## begin
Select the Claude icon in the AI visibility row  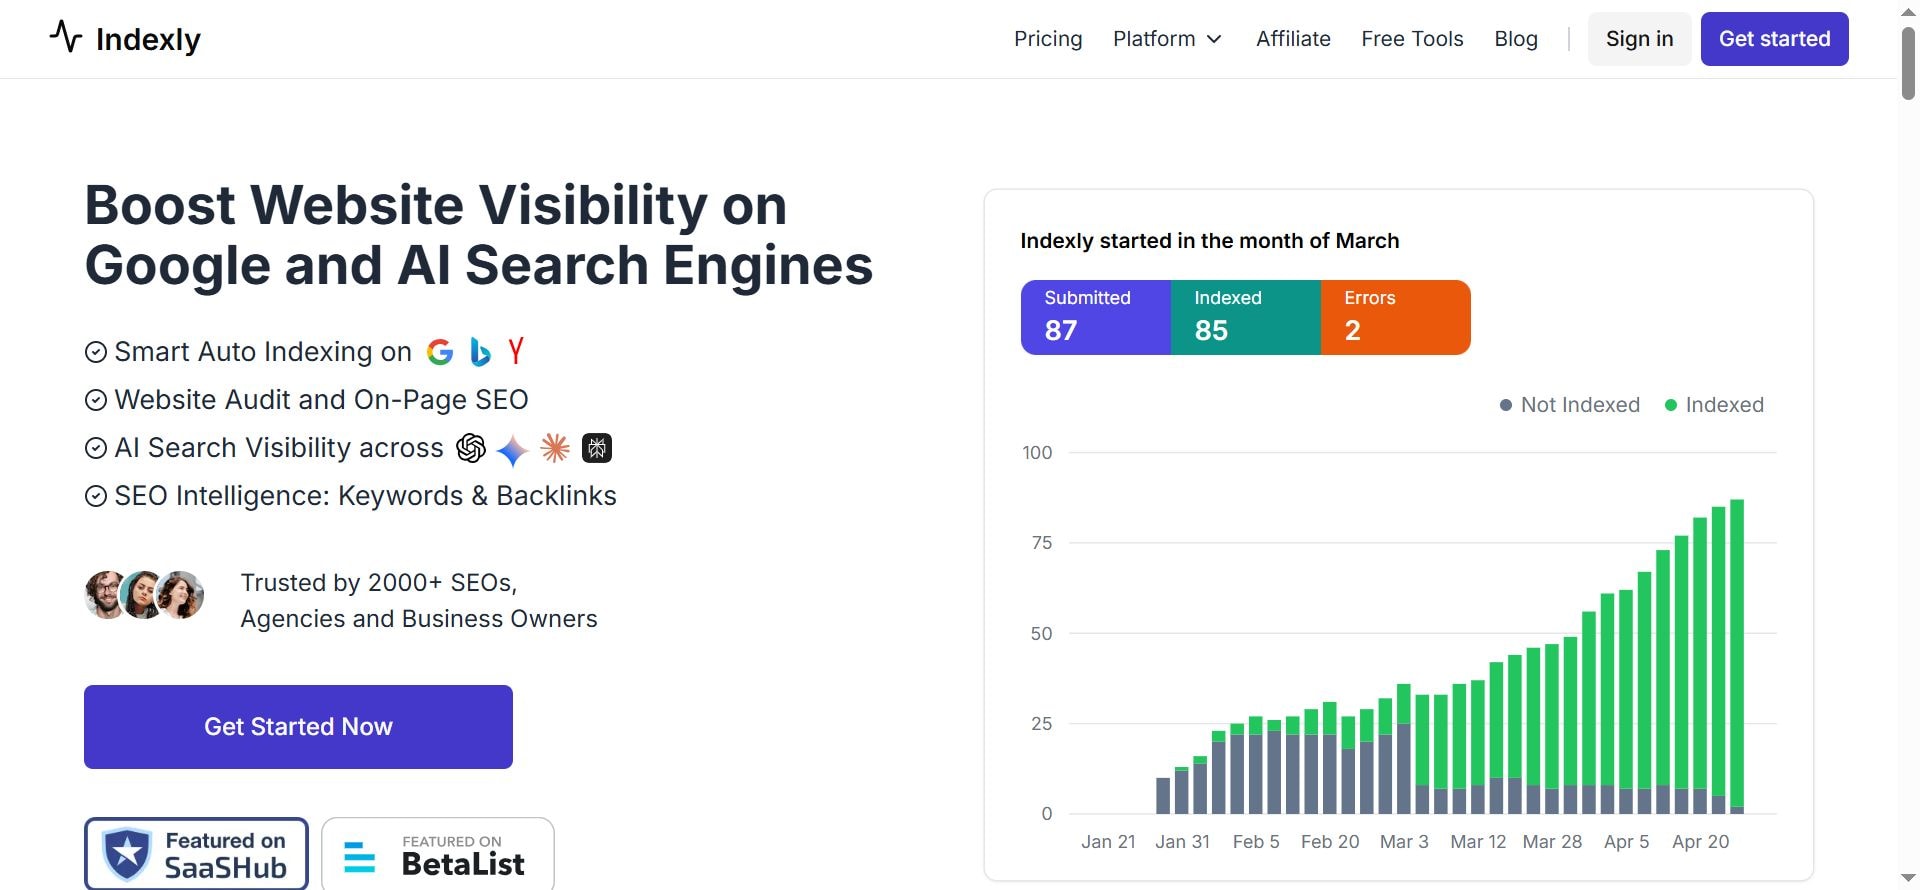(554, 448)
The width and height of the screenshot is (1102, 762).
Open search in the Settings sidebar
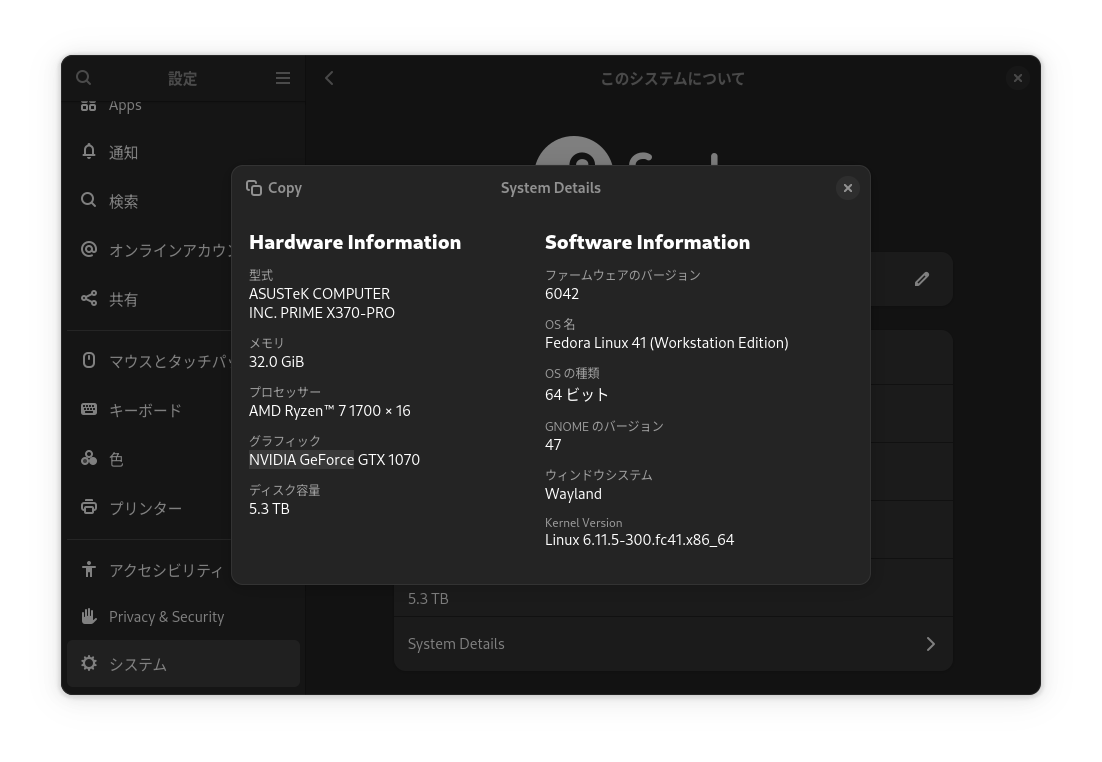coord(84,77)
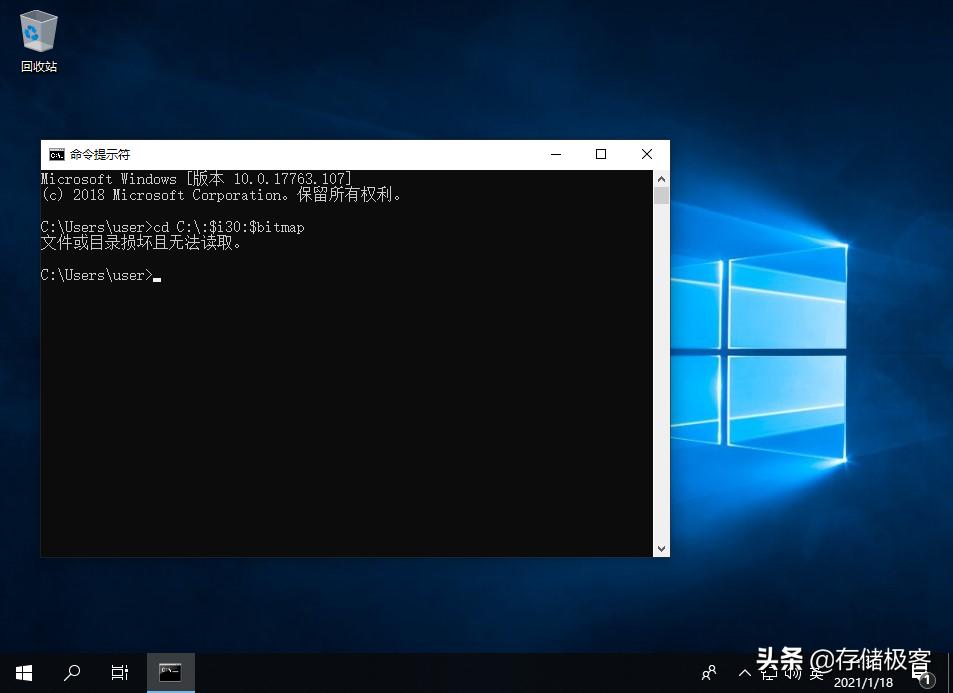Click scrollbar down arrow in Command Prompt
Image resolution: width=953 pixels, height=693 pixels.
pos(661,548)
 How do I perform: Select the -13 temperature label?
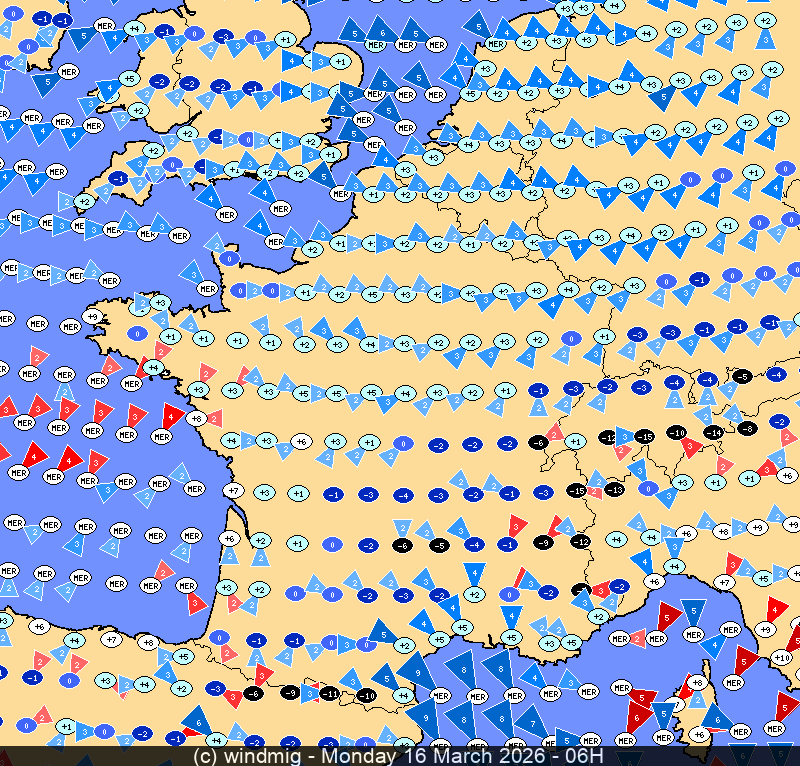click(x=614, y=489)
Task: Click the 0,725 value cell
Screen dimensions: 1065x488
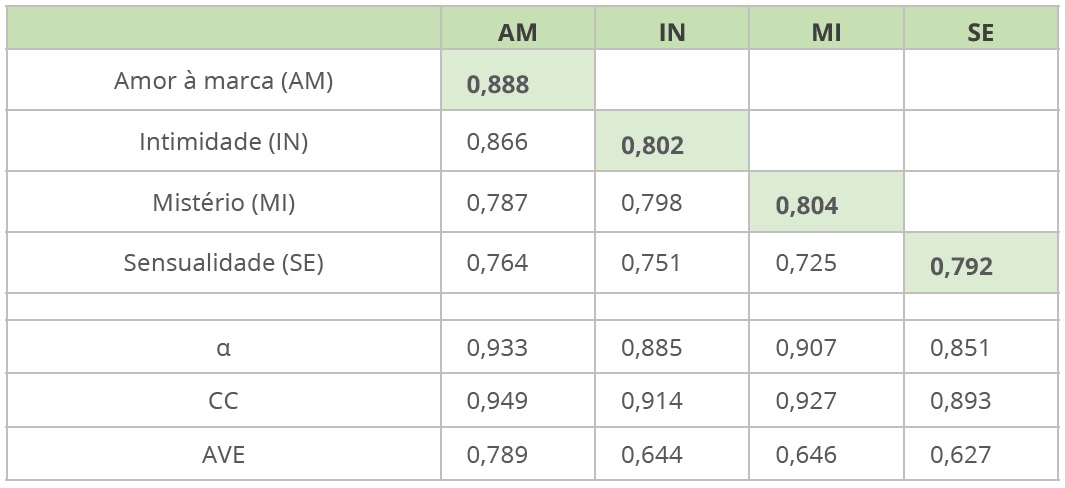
## end
### [Prompt]
Reproduce word for word the lines from the one containing "The width and" through the last line, leaving out the pictures.

### [Solution for this exercise]
The width and height of the screenshot is (1102, 762).
Open search in the Settings sidebar
coord(84,77)
Click scrollbar down arrow in Command Prompt
Image resolution: width=953 pixels, height=693 pixels.
pos(661,548)
 How do I perform: Select the -13 temperature label?
click(x=614, y=489)
Task: Click the 0,725 value cell
Screen dimensions: 1065x488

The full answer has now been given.